Stellt man als Mieter fest, dass Nebenkosten bezüglich der Müllentsorgung im Betriebskostenspiegel des Mieterbundes Deutschlands niedriger sind, als die eigenen, muss einiger Aufwand betrieben werden, um eine Verringerung dieser Nebenkosten durchzusetzen. Dabei muss nämlich nachgewiesen werden, dass der Vermieter gegen das Gebot der Wirtschaftlichkeit verstoßen hat.
Der Betriebskostenspiegel kann nicht als ausschlaggebender Grund zur Kürzung der Nebenkosten gelten, da die Müllentsorgungskosten je nach Kommune und Region variieren. Müllentsorgungskosten werden je nach Gebühren der jeweiligen Kommune erhoben und vom Vermieter auf seine Mieter übertragen.
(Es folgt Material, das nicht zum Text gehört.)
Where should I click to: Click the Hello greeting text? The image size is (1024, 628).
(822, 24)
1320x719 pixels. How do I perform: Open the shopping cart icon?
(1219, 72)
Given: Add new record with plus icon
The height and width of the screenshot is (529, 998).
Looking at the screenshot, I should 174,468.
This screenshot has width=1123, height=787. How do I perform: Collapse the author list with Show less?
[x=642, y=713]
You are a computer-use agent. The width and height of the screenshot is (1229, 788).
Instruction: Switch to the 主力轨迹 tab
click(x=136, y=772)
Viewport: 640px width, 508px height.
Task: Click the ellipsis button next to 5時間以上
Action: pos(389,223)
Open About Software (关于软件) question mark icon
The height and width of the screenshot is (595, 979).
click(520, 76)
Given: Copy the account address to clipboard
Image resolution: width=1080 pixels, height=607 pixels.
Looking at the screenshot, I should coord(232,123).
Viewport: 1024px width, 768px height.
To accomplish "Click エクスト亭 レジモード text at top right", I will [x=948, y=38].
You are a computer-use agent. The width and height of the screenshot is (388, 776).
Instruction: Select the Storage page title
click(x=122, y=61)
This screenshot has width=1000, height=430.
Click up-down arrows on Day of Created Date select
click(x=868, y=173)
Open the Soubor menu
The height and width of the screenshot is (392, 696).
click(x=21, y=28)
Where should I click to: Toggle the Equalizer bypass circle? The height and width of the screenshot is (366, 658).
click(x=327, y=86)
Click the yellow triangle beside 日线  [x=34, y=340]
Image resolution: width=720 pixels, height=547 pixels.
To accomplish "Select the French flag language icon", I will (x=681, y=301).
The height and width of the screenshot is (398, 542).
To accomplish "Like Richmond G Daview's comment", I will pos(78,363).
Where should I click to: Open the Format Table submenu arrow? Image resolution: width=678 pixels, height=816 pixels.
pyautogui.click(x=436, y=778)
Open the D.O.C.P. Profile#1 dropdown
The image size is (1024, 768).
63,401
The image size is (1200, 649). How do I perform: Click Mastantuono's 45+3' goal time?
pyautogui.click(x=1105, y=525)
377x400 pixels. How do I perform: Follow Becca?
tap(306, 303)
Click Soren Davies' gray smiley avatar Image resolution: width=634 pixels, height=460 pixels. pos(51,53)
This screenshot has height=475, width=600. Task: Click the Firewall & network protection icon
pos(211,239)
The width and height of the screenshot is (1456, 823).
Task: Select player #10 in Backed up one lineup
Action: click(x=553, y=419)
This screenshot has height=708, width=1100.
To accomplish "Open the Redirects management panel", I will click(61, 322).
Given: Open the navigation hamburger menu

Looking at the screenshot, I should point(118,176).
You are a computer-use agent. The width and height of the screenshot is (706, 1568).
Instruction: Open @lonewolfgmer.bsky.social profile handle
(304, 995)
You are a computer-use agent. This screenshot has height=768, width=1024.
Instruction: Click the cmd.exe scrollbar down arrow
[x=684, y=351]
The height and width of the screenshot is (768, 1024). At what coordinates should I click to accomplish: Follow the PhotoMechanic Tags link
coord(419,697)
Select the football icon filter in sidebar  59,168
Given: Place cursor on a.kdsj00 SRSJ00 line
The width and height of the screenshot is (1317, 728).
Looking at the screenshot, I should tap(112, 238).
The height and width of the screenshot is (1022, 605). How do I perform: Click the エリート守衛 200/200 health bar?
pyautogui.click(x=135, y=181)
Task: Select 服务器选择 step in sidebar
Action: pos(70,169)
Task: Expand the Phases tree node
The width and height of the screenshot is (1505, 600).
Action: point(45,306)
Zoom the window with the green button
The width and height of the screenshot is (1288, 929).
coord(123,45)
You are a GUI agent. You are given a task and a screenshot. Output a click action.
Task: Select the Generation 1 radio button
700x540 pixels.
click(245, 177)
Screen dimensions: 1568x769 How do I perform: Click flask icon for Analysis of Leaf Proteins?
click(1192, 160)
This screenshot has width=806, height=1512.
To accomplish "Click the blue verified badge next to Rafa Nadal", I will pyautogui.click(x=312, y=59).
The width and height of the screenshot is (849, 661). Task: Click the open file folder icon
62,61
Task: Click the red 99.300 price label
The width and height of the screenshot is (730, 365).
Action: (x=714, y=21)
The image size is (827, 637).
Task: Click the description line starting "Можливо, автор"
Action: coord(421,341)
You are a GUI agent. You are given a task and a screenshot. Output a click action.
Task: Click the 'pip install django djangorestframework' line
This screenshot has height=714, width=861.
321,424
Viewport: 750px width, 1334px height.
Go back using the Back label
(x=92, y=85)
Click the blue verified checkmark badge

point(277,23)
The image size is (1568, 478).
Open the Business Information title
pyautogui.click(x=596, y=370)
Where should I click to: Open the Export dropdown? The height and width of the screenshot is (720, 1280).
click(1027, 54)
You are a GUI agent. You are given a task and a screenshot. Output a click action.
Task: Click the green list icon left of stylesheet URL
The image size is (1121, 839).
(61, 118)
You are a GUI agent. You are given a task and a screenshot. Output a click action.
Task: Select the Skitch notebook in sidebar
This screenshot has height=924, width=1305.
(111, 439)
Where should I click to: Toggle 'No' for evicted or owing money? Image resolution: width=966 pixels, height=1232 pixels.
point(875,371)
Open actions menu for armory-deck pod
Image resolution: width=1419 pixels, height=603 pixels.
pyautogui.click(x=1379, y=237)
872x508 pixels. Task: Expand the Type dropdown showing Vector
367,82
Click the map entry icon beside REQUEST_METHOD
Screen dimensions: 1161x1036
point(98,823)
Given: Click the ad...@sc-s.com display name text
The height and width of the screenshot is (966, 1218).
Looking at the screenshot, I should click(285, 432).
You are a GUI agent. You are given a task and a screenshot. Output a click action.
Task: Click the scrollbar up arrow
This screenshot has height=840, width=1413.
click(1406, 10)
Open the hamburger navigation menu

Oft sind auch die Mieter selbst für eine Erhöhung der Kosten verantwortlich. Etwa, wenn die Mülltrennung nicht ernst genommen wird. Dann wird nämlich eine Umsortierung nötig, deren Bezahlung auf den Vermieter zurückfällt. Dieser hat die Möglichkeit, seine Mieter über den neuen Umstand zu informieren. Das schützt ihn bei einer möglichen Klage, da er sich dadurch nicht anfechtbar macht, gegen das Gebot der Wirtschaftlichkeit verstoßen zu haben. Ändern die Mieter nichts an ihrem Mülltrennungsverhalten, bleibt dem Vermieter keine andere Wahl, als die Mietnebenkosten zu erhöhen. Die Vermieter haben einen langen Weg vor sich, um zu beweisen, dass sie für die Mülltrennungsgebühren nicht verantwortlich zu machen sind und von den zusätzlichen Gebühren befreit werden möchten.